= Bali Busle =

Bali Busle is a town in the Eastern Sanaag region of Puntland (Somalia).

Bali-Busle is a town founded by pastoralists and first settled in the early 1990s.

There is also a town of the same name in the Mudug region.

==Overview==
During the time of British Somaliland, there were only four settlements in this area: Buraan, El Dahir, Xubeera, and Hadaftimo. After Somalia's independence, new settlements were created through drilling and other activities. Especially when the Somali civil war started in around 1991, many settlements were established. The settlement of Bali busle began in 1992, and the second phase of construction was carried out in 1995. According to an elder in Bali busle. the primary purpose of the settlement was to make charcoal for urban.

The trees used for charcoal production were mainly native acacias, and many of them were cut down. For this reason, the Puntland government banned the export of charcoal from Bosaso port in 1998 and later from other ports. As a result, between 1992 and 2000, the amount of charcoal shipped from Bali busle was as much as 100 truckloads per day, but after 2000, the number dropped to 10 truckloads per day. Pasture grass was also shipped in truckloads of 30-40 by 2000.

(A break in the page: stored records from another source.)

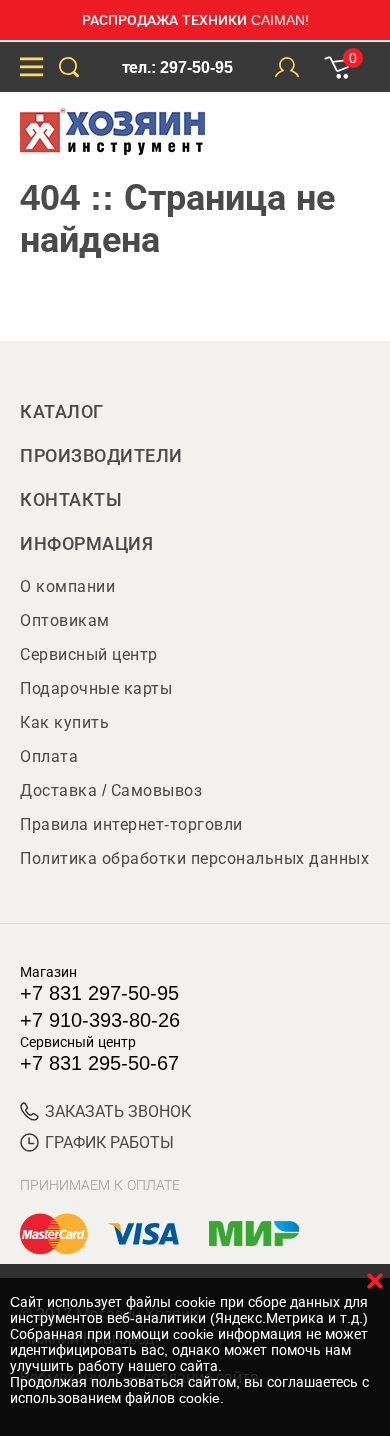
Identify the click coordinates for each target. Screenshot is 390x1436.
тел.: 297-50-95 (177, 67)
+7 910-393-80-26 (100, 1020)
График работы (109, 1142)
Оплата (49, 756)
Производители (101, 456)
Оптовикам (65, 620)
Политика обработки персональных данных (194, 858)
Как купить (64, 722)
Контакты (71, 500)
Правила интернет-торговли (131, 824)
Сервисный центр (89, 654)
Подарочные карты (96, 688)
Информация (86, 544)
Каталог (62, 412)
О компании (67, 586)
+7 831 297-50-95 (99, 993)
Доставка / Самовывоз (111, 790)
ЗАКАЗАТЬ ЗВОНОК (118, 1111)
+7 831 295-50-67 (99, 1063)
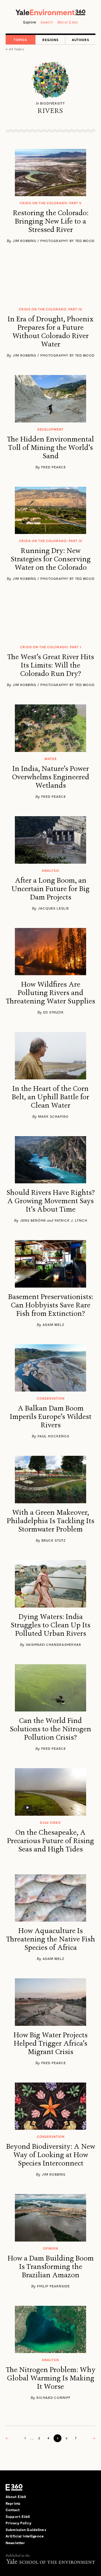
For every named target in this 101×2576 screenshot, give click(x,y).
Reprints (13, 2503)
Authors (80, 40)
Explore (29, 22)
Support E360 (18, 2516)
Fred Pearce (53, 467)
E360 (14, 2487)
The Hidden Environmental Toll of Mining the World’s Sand (50, 447)
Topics (20, 40)
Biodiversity (52, 103)
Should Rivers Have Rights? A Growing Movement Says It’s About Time (50, 1201)
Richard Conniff (53, 2397)
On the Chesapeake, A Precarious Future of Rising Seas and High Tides (50, 1840)
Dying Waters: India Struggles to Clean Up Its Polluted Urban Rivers (50, 1625)
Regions (50, 40)
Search (46, 22)
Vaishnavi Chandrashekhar (53, 1644)
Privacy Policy (18, 2523)
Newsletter (15, 2543)
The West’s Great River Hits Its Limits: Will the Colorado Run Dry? (50, 665)
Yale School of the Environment (50, 2561)
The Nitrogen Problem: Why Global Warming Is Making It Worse (50, 2378)
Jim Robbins (53, 2174)
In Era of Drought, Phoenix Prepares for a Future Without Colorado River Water (51, 331)
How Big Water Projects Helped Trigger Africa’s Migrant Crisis (50, 2043)
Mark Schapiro (53, 1116)
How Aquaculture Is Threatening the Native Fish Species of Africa (50, 1939)
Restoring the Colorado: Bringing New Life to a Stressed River (50, 221)
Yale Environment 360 (50, 12)
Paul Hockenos (53, 1436)
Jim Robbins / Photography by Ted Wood (54, 241)
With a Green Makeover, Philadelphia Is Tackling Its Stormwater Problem (50, 1520)
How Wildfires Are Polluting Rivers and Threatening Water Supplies (50, 992)
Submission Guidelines (26, 2529)
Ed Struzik (53, 1012)
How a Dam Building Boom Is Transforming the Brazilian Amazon (51, 2266)
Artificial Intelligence (25, 2536)
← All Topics (15, 49)
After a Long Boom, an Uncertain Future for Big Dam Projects (50, 888)
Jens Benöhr (33, 1220)
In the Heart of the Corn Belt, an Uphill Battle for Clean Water (50, 1097)
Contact (13, 2510)
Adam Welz (53, 1324)
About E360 (67, 22)
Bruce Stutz (54, 1540)
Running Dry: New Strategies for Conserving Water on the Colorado (51, 559)
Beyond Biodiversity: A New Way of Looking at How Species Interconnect (50, 2154)
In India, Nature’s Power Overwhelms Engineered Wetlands (50, 777)
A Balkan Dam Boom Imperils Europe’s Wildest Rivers (50, 1416)
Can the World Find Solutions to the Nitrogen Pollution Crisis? (50, 1729)
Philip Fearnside (53, 2286)
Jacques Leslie (53, 908)
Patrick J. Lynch (71, 1220)
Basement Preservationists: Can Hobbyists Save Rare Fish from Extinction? (50, 1305)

The estimated population as of 1999 was 8,000, considerably more than the current population. The Somali Red Crescent Society established hospitals in four locations, including Bali busle, because the spread of diseases was recognized in the area from that time.

In April 2008, diarrhea struck the area, killing 11 people and sickening more than 750 in four surrounding villages, including Bali busle. A doctor at the local hospital said that the Somaliland government and the NGO Horn Relief sent relief supplies.

In November 2017, many malnourished children in Bali busle have been reported, and the Puntland Ministry of Health has been requested to assist with medical supplies.

In May 2019, 100 (or 800) soldiers of the 93rd Battalion of the Somaliland Army, which had been ordered to attack the Badhan region, defected to Puntland in Bali busle.